Speakers have included leading scholars and public historians associated with projects on George Washington Papers, the Alexander Hamilton Papers, and editorial projects on The Papers of Thomas Jefferson. Notable contributors have held posts at Rutgers University, Brown University, Dartmouth College, Boston University, and international affiliates from the University of Oxford and Université Paris 1 Panthéon-Sorbonne. Key presenters have worked on biographies of Samuel Adams, Patrick Henry, John Hancock, Henry Knox, Charles Cornwallis, Francis Marion, Daniel Morgan, and on studies of foreign participants such as Casimir Pulaski and Thaddeus Kosciuszko.

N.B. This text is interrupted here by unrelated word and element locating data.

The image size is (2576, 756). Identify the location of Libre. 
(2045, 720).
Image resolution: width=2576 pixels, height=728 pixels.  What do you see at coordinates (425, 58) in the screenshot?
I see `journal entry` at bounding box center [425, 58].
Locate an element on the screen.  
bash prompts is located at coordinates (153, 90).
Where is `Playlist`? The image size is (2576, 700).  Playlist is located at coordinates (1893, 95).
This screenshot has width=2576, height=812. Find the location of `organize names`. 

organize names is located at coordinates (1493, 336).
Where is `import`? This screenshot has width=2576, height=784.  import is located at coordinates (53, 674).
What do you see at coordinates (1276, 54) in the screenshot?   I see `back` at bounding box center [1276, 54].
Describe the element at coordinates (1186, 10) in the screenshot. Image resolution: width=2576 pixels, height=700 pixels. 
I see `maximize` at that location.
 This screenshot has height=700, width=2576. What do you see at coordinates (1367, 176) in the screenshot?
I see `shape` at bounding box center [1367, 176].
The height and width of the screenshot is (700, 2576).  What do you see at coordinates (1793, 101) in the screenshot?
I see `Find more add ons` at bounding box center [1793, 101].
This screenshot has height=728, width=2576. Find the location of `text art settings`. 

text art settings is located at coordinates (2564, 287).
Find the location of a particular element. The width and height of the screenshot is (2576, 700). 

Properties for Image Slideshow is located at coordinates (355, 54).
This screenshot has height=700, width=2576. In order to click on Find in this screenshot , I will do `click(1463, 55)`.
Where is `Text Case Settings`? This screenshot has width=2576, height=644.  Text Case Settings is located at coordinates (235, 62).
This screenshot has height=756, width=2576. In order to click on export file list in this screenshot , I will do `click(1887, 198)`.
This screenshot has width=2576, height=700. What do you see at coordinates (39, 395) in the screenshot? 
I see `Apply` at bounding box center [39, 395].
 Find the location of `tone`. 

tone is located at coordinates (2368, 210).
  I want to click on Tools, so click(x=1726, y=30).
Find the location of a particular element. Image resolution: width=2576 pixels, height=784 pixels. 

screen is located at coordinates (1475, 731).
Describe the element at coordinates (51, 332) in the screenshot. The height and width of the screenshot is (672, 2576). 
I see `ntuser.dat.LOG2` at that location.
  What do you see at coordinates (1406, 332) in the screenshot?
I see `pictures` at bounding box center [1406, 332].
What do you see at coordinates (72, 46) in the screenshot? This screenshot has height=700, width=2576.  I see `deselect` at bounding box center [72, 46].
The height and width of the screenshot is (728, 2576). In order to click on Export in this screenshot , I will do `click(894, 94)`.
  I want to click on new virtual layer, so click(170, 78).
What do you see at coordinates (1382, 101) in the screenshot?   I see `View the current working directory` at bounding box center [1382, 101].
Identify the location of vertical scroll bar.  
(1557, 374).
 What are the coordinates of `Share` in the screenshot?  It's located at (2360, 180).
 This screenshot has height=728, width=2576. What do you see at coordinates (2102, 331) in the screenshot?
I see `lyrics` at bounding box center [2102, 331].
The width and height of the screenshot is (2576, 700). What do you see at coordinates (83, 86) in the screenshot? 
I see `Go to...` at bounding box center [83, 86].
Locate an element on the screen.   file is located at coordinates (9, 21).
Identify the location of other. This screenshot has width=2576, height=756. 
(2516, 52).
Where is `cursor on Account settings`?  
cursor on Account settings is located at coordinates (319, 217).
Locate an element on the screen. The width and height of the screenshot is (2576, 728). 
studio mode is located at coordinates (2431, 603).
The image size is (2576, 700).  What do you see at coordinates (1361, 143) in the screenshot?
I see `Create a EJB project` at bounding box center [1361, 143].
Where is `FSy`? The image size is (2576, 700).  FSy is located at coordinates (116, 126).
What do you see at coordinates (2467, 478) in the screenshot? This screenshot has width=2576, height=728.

The Round Table has influenced museum exhibitions at Colonial Williamsburg Foundation and interpretive programs at Boston National Historical Park and Minute Man National Historical Park, advised digital humanities projects hosted by the Digital Public Library of America and the Founders Online initiative, and contributed to curriculum resources used by the National Endowment for the Humanities and secondary schools collaborating with the Gilder Lehrman Institute of American History. Its legacy includes fostering cross-institutional conservation efforts for battlefields preserved by the American Battlefield Protection Program and scholarship that has reframed narratives about figures such as Deborah Sampson and Crispus Attucks, as well as expanded attention to Native American roles represented by leaders like Joseph Brant and Sachem Cornplanter.